Ethan began to saddle a fresh horse.

“Where are you going?” Gabe asked.

“I’m goin’ back to check.”

“Check what?”

Ethan gave him an opaque look. “Something.” He mounted his horse and rode back the way he’d come.

An hour later Callie came downstairs. “She’s resting now,” she told him. “Poor Tibby. She’s lost everything.” She hung her head. “I should never have written to her, never have come here.”

“It’s not your fault,” Gabe told her firmly.

“It is. I knew what Count Anton was like.” Guilt mixed with anger flickered across her face. “It’s not the first time he’s burned someone’s house. He has a terrible temper and cannot endure to be crossed. But I promise you I never imagined for one moment he’d do something like that here in England, where he isn’t even a member of the ruling family.” Her voice choked on a sob. “It’s my fault this happened to her.”

“It’s no such thing.”

She looked away. An errant tear slipped down her cheek. She dashed it angrily away.

Gabe gripped her by the chin. “Look at me. This is not your fault.”

“I am responsible. And Tibby is my friend. She is now destitute because she tried to help me. You cannot imagine I would simply leave and let her fend for herself.”

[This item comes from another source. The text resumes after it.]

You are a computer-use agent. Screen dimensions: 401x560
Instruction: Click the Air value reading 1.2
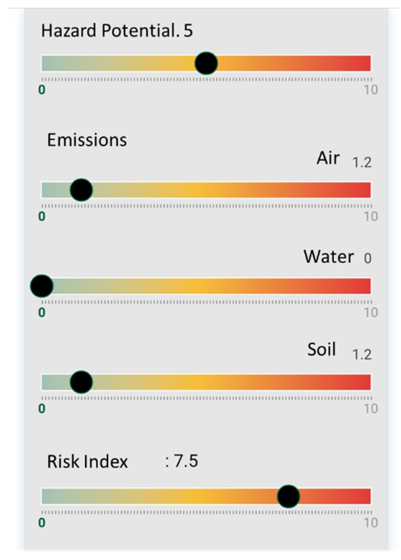click(x=362, y=162)
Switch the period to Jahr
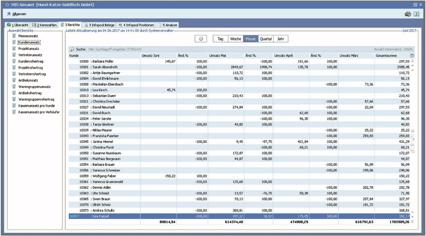 tap(280, 39)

No, Gabe didn’t imagine that. Not for one minute. His Callie…his Callie was a woman in a million.

He pulled her into his arms and held her for a long moment. Then he gently tipped her tear-stained face up and kissed her. He kissed the tears from her cheeks and the distress from her lips. It wasn’t like their last kiss; this was comfort. And reassurance. Tender.

On Ethan’s return he entered the house by the kitchen. “Do you know where Miss Tibby might be?” he asked Mrs. Barrow.

She nodded. “Poor little soul, like a wrung-out rag she is. She’s in the conservatory, though why anyone should want to sit in that gloomy old place, I don’t know.”

“Right,” Ethan said and headed for the conservatory.